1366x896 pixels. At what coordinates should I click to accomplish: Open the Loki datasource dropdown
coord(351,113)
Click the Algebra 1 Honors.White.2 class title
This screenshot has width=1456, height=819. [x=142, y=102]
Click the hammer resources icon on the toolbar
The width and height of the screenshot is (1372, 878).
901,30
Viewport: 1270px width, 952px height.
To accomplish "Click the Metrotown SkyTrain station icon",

» **WORK TO BE COMPLETED**
Quote the whole listing above, leaving nothing out.

» **EXERCISE ANSWER**
1366x896 pixels. At what coordinates should I click to accomplish: Open the Loki datasource dropdown
coord(351,113)
Click the Algebra 1 Honors.White.2 class title
This screenshot has width=1456, height=819. [x=142, y=102]
Click the hammer resources icon on the toolbar
The width and height of the screenshot is (1372, 878).
901,30
Viewport: 1270px width, 952px height.
To accomplish "Click the Metrotown SkyTrain station icon",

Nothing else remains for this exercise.